Weblog: What do you mean the Wi-Fi doesn't work? The life of a Racing Post reporter

Responsible for big losses on Merseyside?

"Very responsible people like yourself who have been in racing a long time" - funny the impressions that folk form of youduring a phone conversation.

Did she detect from the mature tenor of my remarks that I was a sensible, reliable, public-spirited individual? Or did she just think I had an old man's voice?

'She' was one of the experts I spoke to today for a feature on the 'bounce' theory, which suggests that a horse who runs well on its first run after a  may break may disappoint - or 'bounce' - next time out.

Well worth investigating with the likes of Burton Port, Riverside Theatre and Balgarry prime candidates at Cheltenham next week.

But with some thinking it a serious phenomenon and others dismissing it as 'a really unscientific thing to think about' you'll have to make your own mind up.
Unlike the good people of suburban north Liverpool.

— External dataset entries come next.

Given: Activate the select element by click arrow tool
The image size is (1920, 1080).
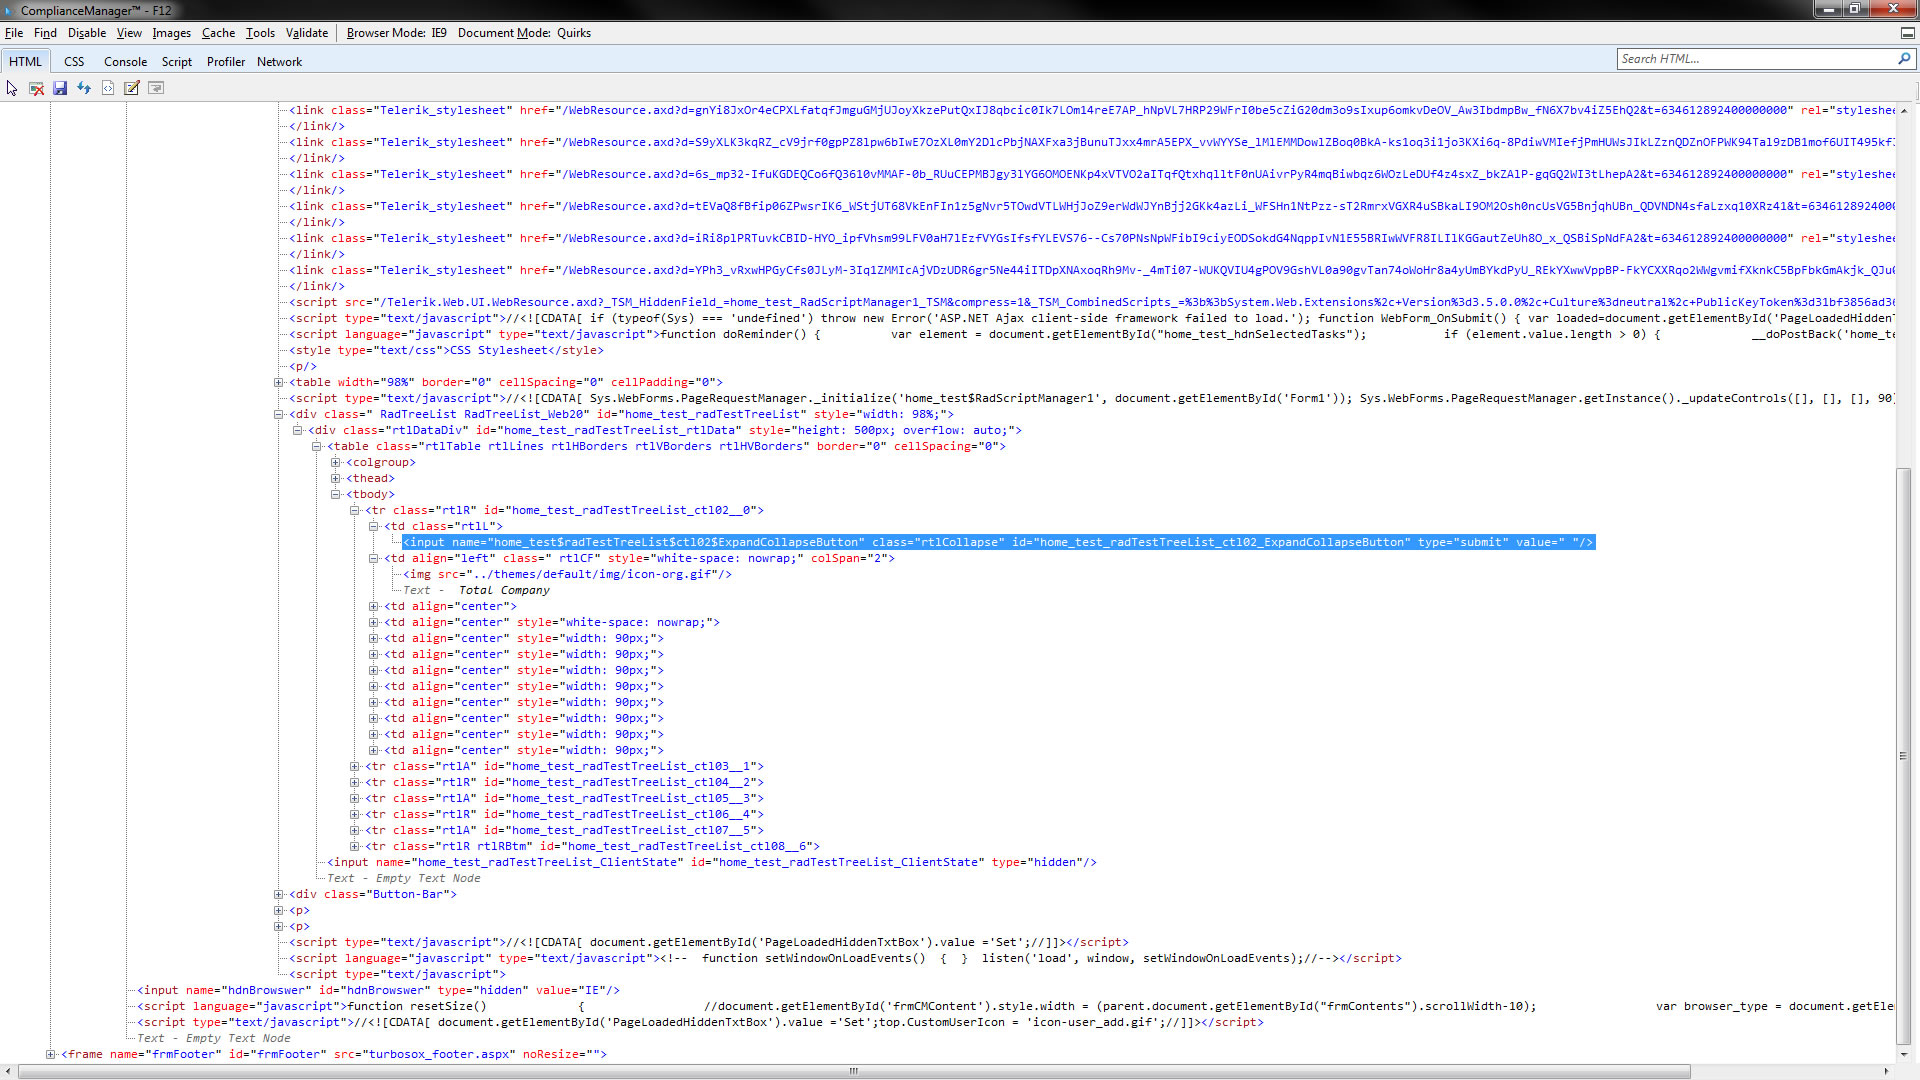Looking at the screenshot, I should tap(12, 88).
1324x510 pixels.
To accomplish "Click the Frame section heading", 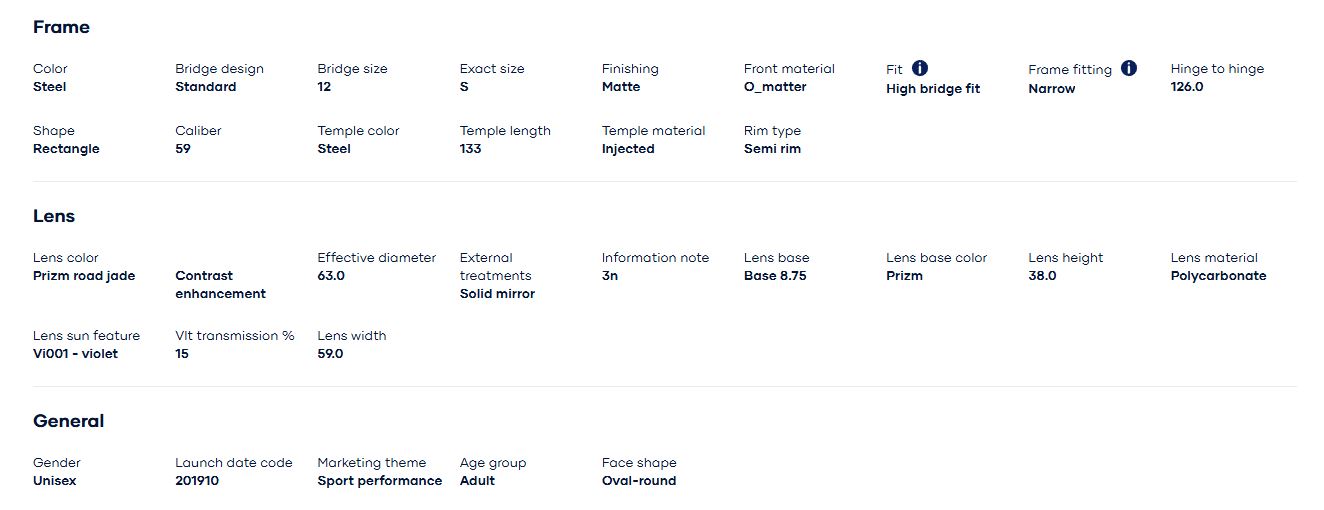I will point(61,27).
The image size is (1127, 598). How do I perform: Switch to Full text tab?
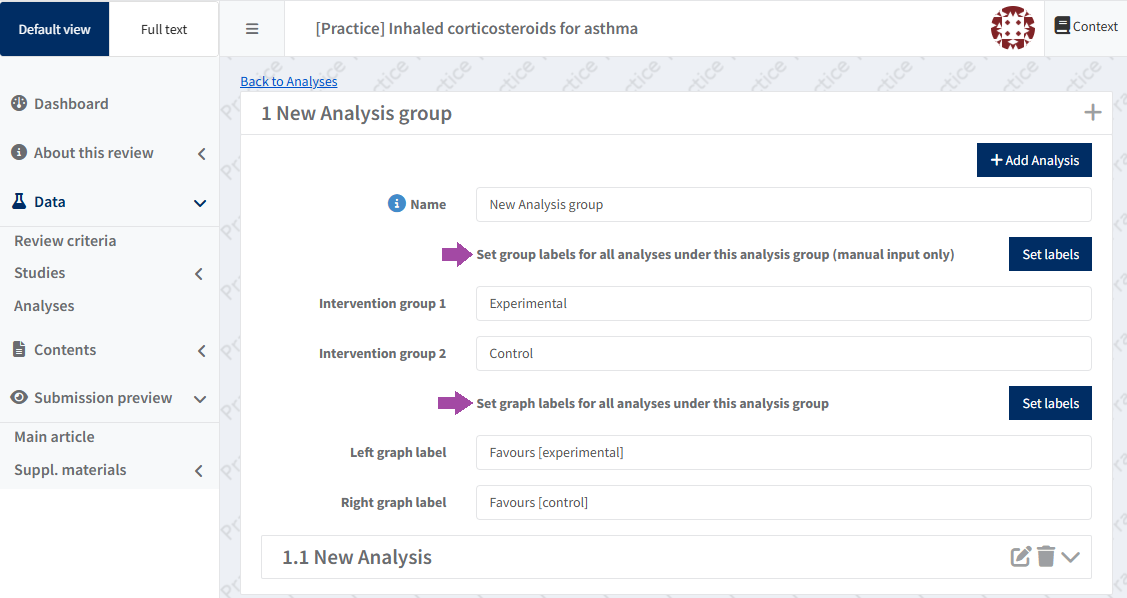[x=164, y=29]
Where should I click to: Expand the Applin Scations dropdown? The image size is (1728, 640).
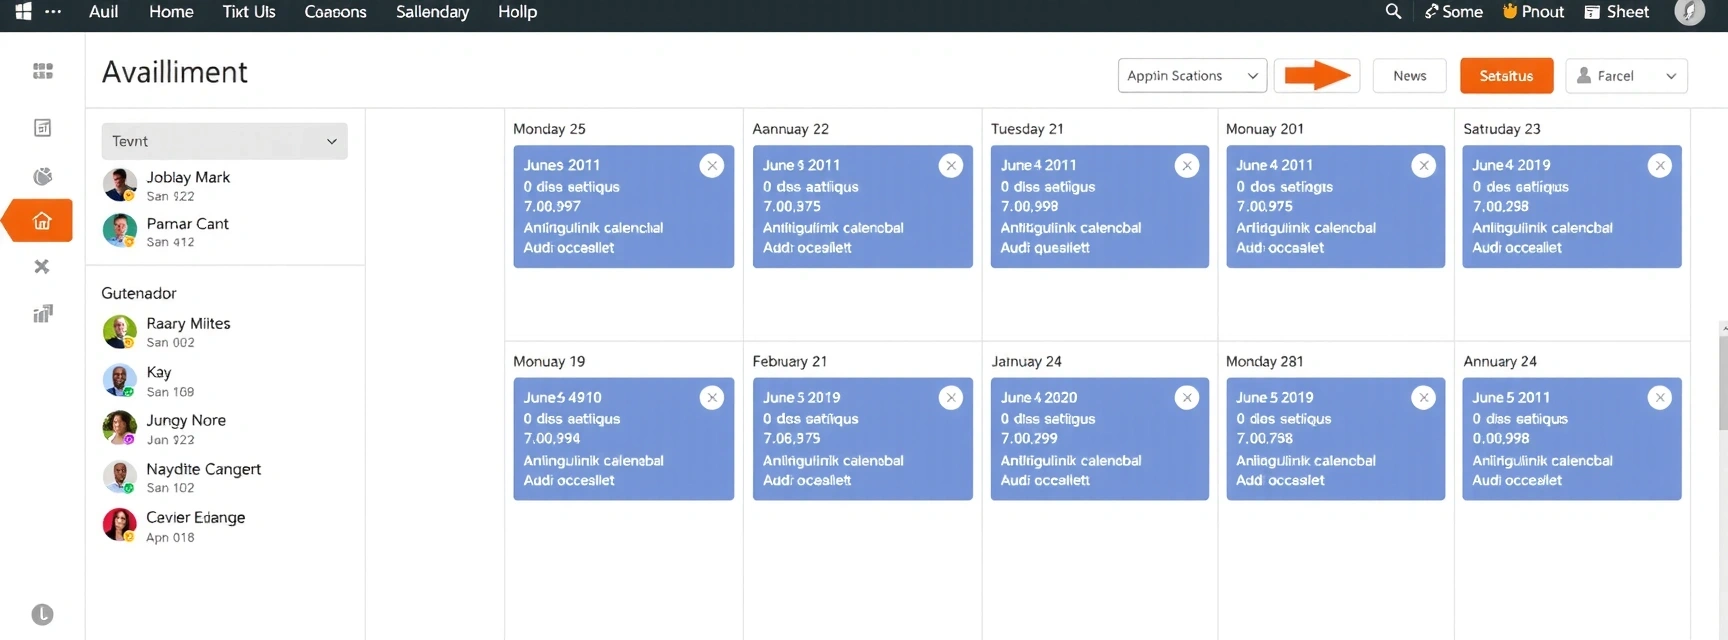point(1192,76)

They had their cards marked at a festival preview night in Maghull - that's pronounced "Mg'll", commentators please note, rather than "Magg-hull", which it tends to be called during the Maghull Novices' Chase at the Grand National meeting.

That's not the only thing I learned on my visit to the town famous as the birthplace of Frank Hornby, he of the train sets, back in 1863.

No shock that my fellow panelist John Parrott is a good guy - you don't earn your sweater as a Question Of Sport captain without having a fair measure of wit and charm.

But I was taken aback by his grasp of the formbook, he really knows his stuff. Put it this way, he'd make rather a better Racing Post reporter than I would a professional snooker player.

It was also a pleasant surprise to see justhow popular Cheltenham previews still are - there were 150-odd squeezed into the town hall.

Wonder how that will compare with the venue's other big attractions in March, the Vince 'Ron Dixon in Brookside' Earl show and the visit of the Chicago Teddybears Society Jazzband, who appear every second Thursday of the month.

And you can never underestimate the kindness of strangers - it was impossible actually to pay for a drink.

That was despite several clearly being regular readers of this column, some of whom mentioned they were left hanging by my faux pas over last month's slapdash question about the track which staged three races over 4m.

They'll probably be left in far worse trouble should they follow my tips, which, as always, seemed to become more dangerously confident as the night went on.

The outcome of the Byrne Group Plate will probably determine whether it will ever be safe for me to return.